_Work to do_:
Format the data from the line with "Viewport: 800px width, 480px" through the end as a numbered list, skipping blank lines and leaving out the pictures.

* begin *

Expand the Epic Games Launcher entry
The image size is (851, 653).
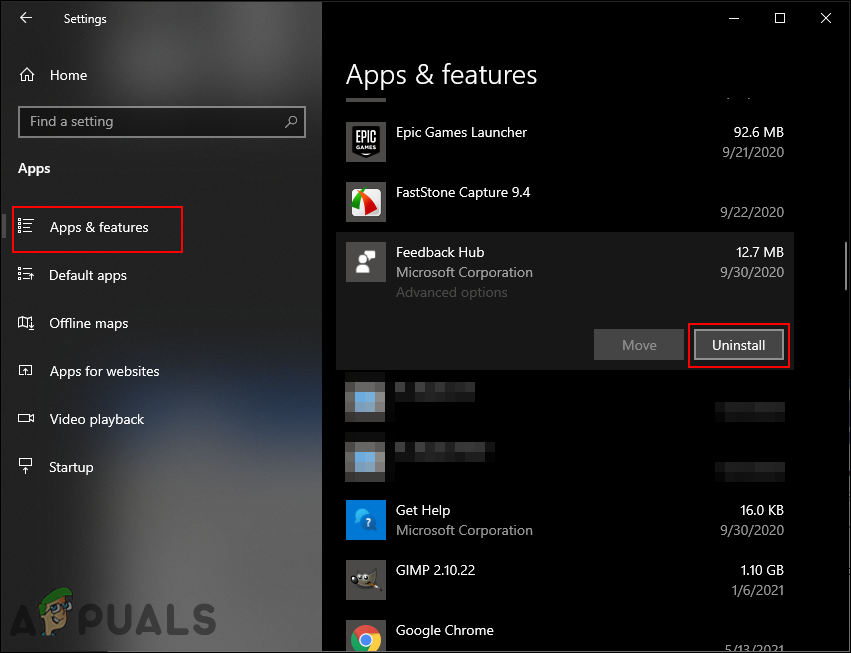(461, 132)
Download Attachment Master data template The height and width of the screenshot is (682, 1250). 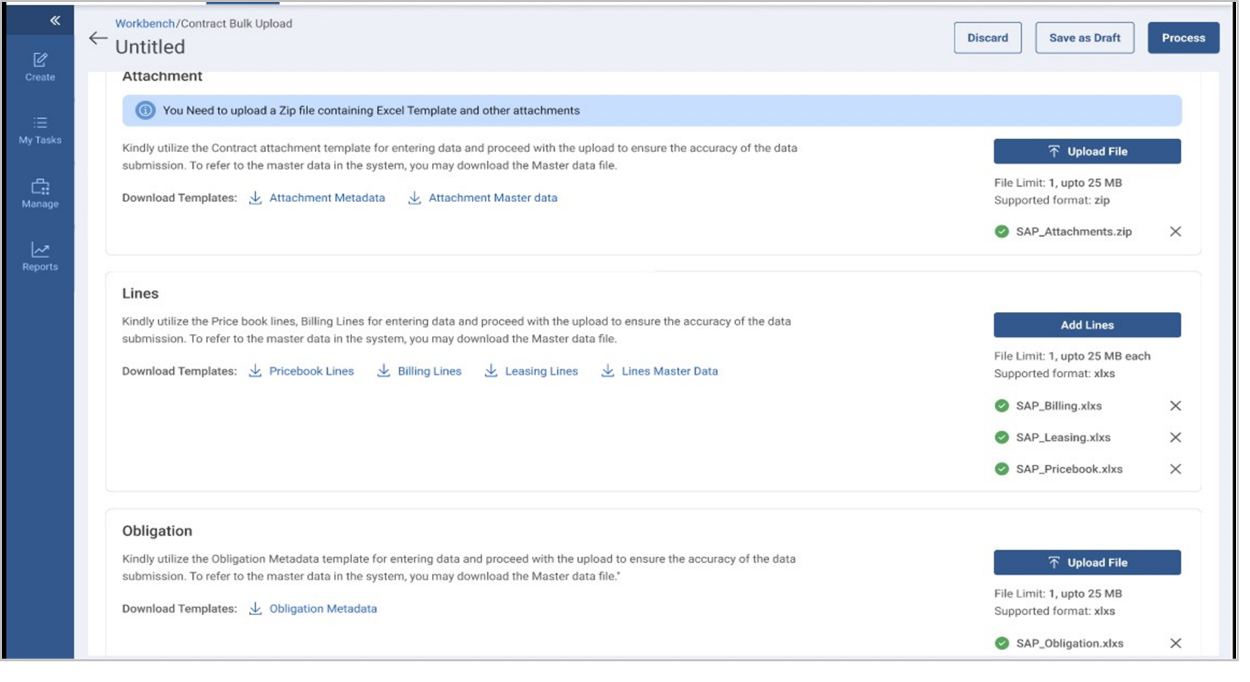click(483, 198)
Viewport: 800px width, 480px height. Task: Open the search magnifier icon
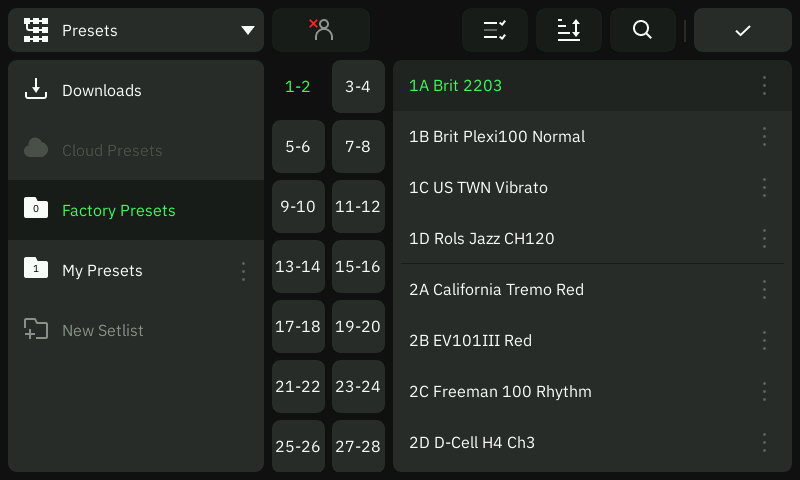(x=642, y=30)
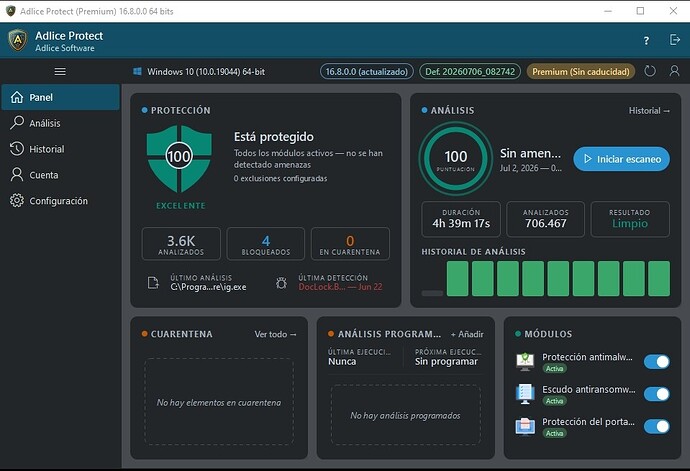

* end *

_Worked answer_:
1. Viewport: 800px width, 480px height. Task: Open the search magnifier icon
2. (x=642, y=30)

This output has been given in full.